In Shimoda’s eerie thriller (after Oh! A Mystery of Mono No Aware), a young Japanese doctor, Endo, is banished to Marui-jima, “a dust mote of an island,” after he takes the blame for a patient’s death. Although the government ordered the island’s evacuation after a decade-long “earthquake swarm,” its elderly inhabitants refuse to leave their home. On Marui-jima, Endo meets Aki, a seismologist who left his family in Tokyo to study the island’s earthquakes and subduction zones, and Mari, a beautiful documentary filmmaker “dealing with demons.” From Mari and Aki, Endo uncovers Marui-jima’s past: a history of resentment between the local fishermen and the wealthy Furuta who bought them out to form his powerful fleet, an illicit “exchange” between Furuta and a fisherman’s wife, and two deaths that remain unexplained 40 years later.

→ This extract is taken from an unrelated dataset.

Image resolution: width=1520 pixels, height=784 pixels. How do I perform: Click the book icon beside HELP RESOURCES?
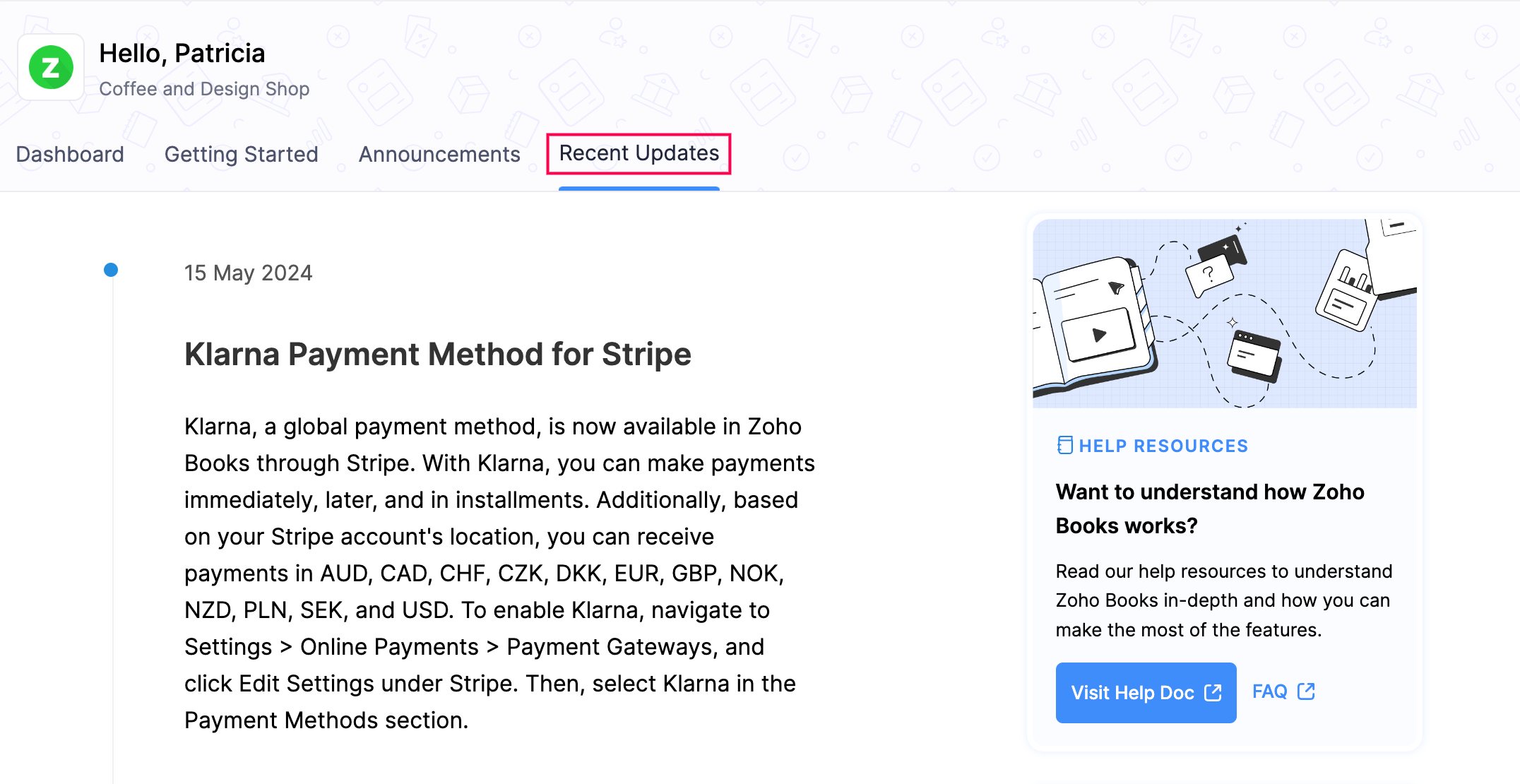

As Endo and Mari grow closer, she shares with him the islanders’ stories—as well as Aki’s and her own. Shimoda skillfully weaves these tales into the narrative, revealing how past events “continue to affect the island, like aftershocks.” Earthquakes are an apt metaphor for the social disruptions on the island, and Shimoda links modern earthquake science, ancient Japanese myths on the origin of earthquakes, and an unforgettable cast of characters to create a suspenseful, richly illustrated novel.

 

book cover image of Amazing GraceAmazing Grace by Danielle Steel

Steel checks in with a Bay Area earthquake that shakes up the lives of three beautiful, talented yet somehow unfulfilled women. Sarah Sloane, 30-something wife of Seth, a wildly successful hedge fund entrepreneur, and mother of two, has planned to perfection a high-ticket charity auction. The only thing she hasn’t counted on is the biggest seismic event to hit San Francisco since 1906 and the aftershocks it will cause in her marriage. Meanwhile, hot Grammy-winning 19-year-old singer Melanie Free, flown in to perform at the benefit, likewise finds her life overturned: following an on-stage triumph, Melanie throws away her platform shoes to assist disaster victims, admitting—much to the annoyance of her pushy stage mother and her TV actor boyfriend—that she always wanted to be a nurse. Sarah and Melanie face change with support from the 40-ish Sister Maggie Kent, a California nun whose good deeds draw the interest of recovering alcoholic and former AP photojournalist Everett Carson, who captures her in pictures. As marriage, faith and vows of chastity are tested, there’s nothing complicated to spoil the romance. Steel delivers a sparkly story with an uplifting spiritual twist.

 

book cover image of Things That Happened Before the Earthquake

Things That Happened Before the Earthquake by Chiara Barzini

Barzini’s moving and provocative coming-of-age novel follows a character charging headlong into the chaos of adolescence. Uprooted from her home in Rome by parents with stars and dollar signs in their eyes, Eugenia is forced to forge a new life for herself in Van Nuys, Calif. They arrive destination shortly after the 1992 L.A. riots; the city and Eugenia’s psyche are fragile and unsettled. After her only friend is killed in a gang-related incident, Eugenia becomes transfixed by a mysterious girl named Deva and the allure of Topanga Canyon. Feeling overlooked by her movie-making family, she reaches out for acceptance through experimentation with sex and drugs, crushing and rebuilding her identity as the days pass by. While Eugenia has normal teenage issues, her maturity and the collision of cultures and personalities she encounters make this novel richer and darker than a typical teen-angst story.